The task >> Continue the passage on detecting oscillations in behavioral accuracy, starting after its last sentence.

Reading text >>
┄┄┄┄┄┄

The robust estimate analysis is conservative across all types of aperiodic noise, showing a rate of false positives that is consistently below 0.05, and the AR surrogate method is conservative for some types of aperiodic noise (Fig. 3a). However, these methods must be preferred over shuffling in time, which inflates the rate of type I errors.

Alternative methods recover true oscillations

We can avoid false positive results by using analysis methods that do not rely on shuffling in time (the AR surrogate and robust estimate methods). Can these alternative methods also recover true oscillations in behaviour? To find out, I simulated experiments by combining random walk noise with sinusoidal modulation. These simulations examine the rate of statistically significant results as a function of the frequency and amplitude of behavioural oscillations. Amplitude was coded as the difference in accuracy between peaks and troughs of the idealized oscillation. For example, with amplitude 0.2, accuracy oscillates between 0.4 and 0.6.

┄┄┄┄┄┄

Recorded data >>
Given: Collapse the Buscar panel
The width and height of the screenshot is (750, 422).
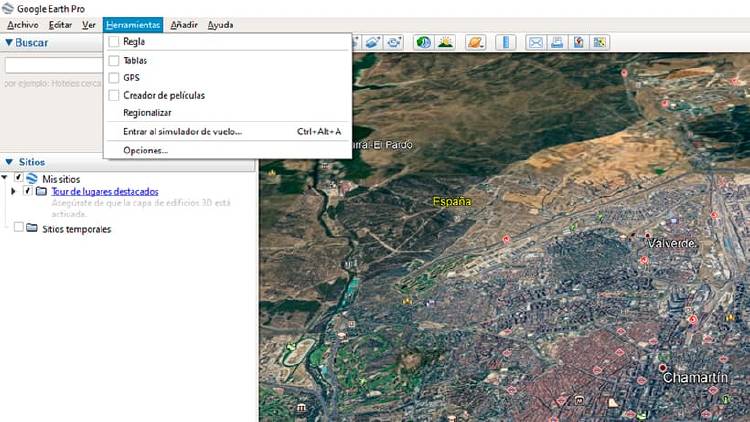Looking at the screenshot, I should point(9,43).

┄┄┄┄┄┄

Answer to this task >>
These analyses report the proportion of simulated experiments that successfully recovered the behavioural oscillation. This measure is akin to an estimate of experimental power, assuming behavioural data include random walk background noise. Both the AR surrogate method and the robust estimate method successfully recover true oscillations in simulated behaviour. These methods most effectively recover oscillations at higher frequencies and higher amplitudes (Fig. 4a,b) and recover few behavioural rhythms below 4 Hz or below an amplitude of 0.2. The AR surrogate method outperformed the robust estimate method above 3 Hz, but the robust estimate method performed slightly better at 2–3 Hz (Fig. 4c). Neither method reliably identified oscillations at 2–3 Hz, near the frequency resolution in these experiments.

Fig. 4: The AR surrogate and robust estimate methods recover oscillations in simulated behaviour.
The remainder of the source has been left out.